Soberder leven
De oproep om de tering naar de nering te zetten berust niet op een diepzinnige filosofenwijsheid maar is een basale volkswijsheid, schrijft mr. G. Holdijk..
Ook simpele gezegden kunnen echter ‘vergeten’ worden, vooral als de nering zich voortdurend in opwaartse richting beweegt. Daarom heb ik toch maar even de uitleg van K. ter Laan in diens Nederlandse spreekwoorden, spreuken en zegswijzen geraadpleegd: ‘de vertering, d.i. zijn uitgaven regelen naar de nering = naar de opbrengst van winkel of bedrijf.’

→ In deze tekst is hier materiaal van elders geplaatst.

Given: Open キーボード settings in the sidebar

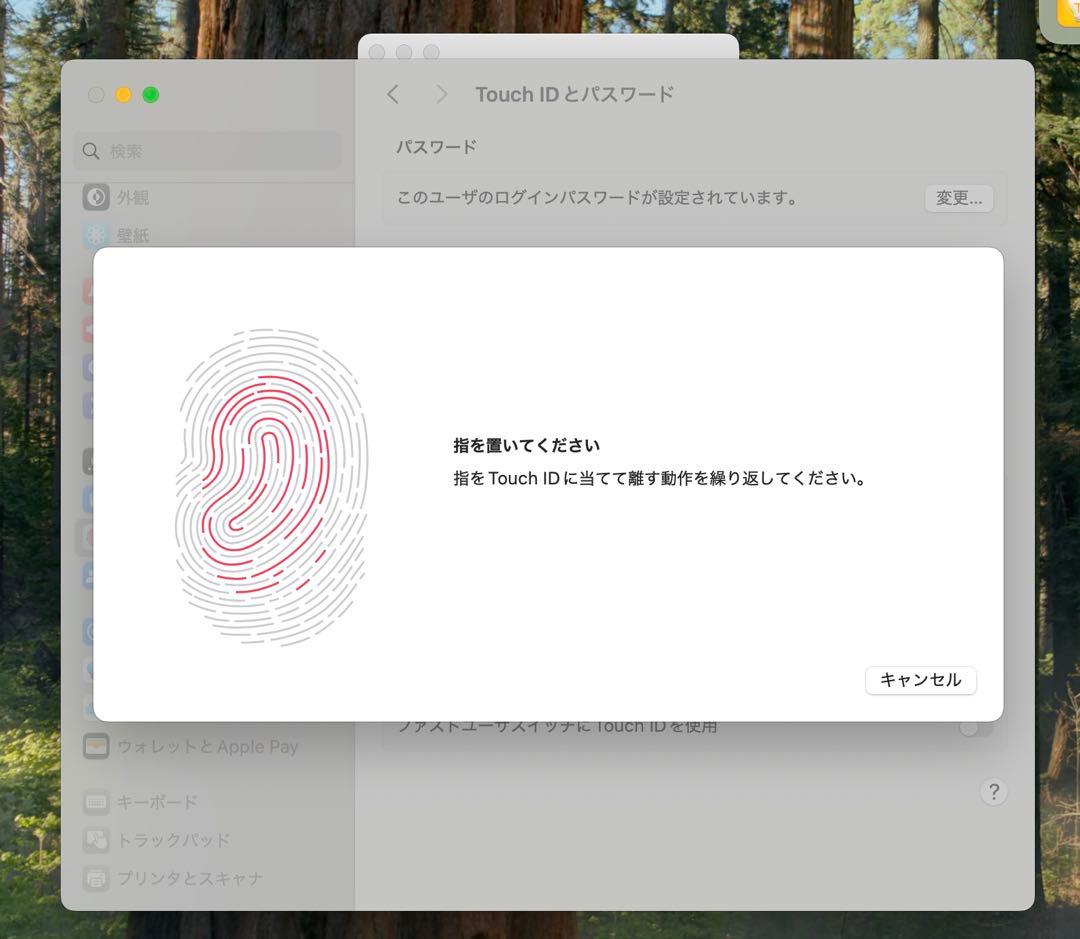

Onderzoeksbureau Motivaction doet sinds 1998 onderzoek onder duizend mensen. Onlangs verscheen van dit bureau het rapport Mentaliteitstrends 2013. Daaruit blijkt dat ruim een derde van de ondervraagden zegt uit eigen beweging (!) gekozen te hebben voor een soberder leven. Vijftien jaar geleden lag dat percentage op nog geen kwart (23 procent); een toename van elf procent, maar dus nog geen procent per jaar.
Deze uitkomst zou erop wijzen dat Nederlanders in toenemende mate accepteren dat de welvaart vermindert. Zij zouden minder materialistisch zijn geworden, minder hechten aan bezit, vooral aan méér bezit en bezit van het allernieuwste. Deze ontwikkeling blijkt evenwel niet voort te komen uit ideële motieven, zoals bijvoorbeeld een grotere bezorgdheid over de toekomst van de aarde.
Duidt deze trend nu op het in praktijk brengen van bovengenoemd gezegde? Het lijkt er sterk op. Het rapport legt er, zo lijkt het in elk geval, enige nadruk op dat de toepassing van deze volkswijsheid uit vrije wil of uit eigen beweging plaats vindt. Vraag is natuurlijk of dat ook zo is en hoe dat te verifiëren valt. Hoe raadzaam en verstandig het ook moge zijn om de uitgaven aan te passen aan de inkomsten (en dus geen schulden te maken), is er ook niet sprake van een dwingende noodzaak? Hoe vrijwillig is die stap terug te noemen? Is het geen ‘bekering’ onder dwang?